§ **Objective 1**: In the account of using Oslo's transport network, which platform was the family standing on when they had planned to travel west?

§ **Text section**:
· · · ·

We made great use of the Oslo passes on our second day in the city by trying out the transport network. It’s a very straightforward system but the Burgess family still managed to get it wrong by not realising there were two entrances to the T-bane (Metro) at the National Theatre: we were standing on the eastbound platform when we were planning to travel west. A quick exit followed by a short dash to the other entrance and we had cracked it. From then on, it was a breeze. The trains were efficient and regular, even on a Sunday and, as expected, spotlessly clean. Such was my excitement and eagerness to capture this on film, I whipped out my camera to take a photo of my boys sitting opposite. I sensed from their expressions that they were not happy. They are used to me snapping away on holiday but I broke a rule, apparently, by using it on public transport. Just look at their faces, and the chap behind who seems to agree that I had committed a serious faux-pas.

· · · ·

§ **Objective 2**: Select every line of the records that contains the string "icon".

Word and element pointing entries
· · · ·

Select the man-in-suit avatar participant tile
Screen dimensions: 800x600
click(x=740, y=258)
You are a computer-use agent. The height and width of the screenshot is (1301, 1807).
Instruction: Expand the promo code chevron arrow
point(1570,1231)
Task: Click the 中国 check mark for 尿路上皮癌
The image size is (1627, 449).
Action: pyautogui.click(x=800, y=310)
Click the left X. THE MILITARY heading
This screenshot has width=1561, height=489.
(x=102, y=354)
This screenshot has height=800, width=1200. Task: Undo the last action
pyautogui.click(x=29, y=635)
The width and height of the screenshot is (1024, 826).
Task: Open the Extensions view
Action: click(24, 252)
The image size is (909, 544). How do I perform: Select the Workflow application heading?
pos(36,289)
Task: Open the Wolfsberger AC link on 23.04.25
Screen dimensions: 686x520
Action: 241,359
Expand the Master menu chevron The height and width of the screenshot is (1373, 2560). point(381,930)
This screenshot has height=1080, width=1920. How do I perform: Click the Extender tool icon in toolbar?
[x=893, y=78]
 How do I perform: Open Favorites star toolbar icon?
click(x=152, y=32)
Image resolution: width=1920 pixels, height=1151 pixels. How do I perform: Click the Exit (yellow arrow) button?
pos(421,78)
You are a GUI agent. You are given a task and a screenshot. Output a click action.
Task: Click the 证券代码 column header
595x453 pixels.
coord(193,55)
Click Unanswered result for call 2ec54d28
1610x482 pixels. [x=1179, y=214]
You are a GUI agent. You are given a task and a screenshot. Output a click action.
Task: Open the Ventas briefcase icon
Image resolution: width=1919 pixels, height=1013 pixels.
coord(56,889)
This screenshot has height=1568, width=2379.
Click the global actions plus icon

· · · ·

§ **Exercise response 1**: The eastbound platform at the National Theatre.

§ **Exercise response 2**:
This screenshot has height=1080, width=1920. How do I perform: Click the Extender tool icon in toolbar?
 How do I perform: Open Favorites star toolbar icon?
Task: Open the Ventas briefcase icon
Click the global actions plus icon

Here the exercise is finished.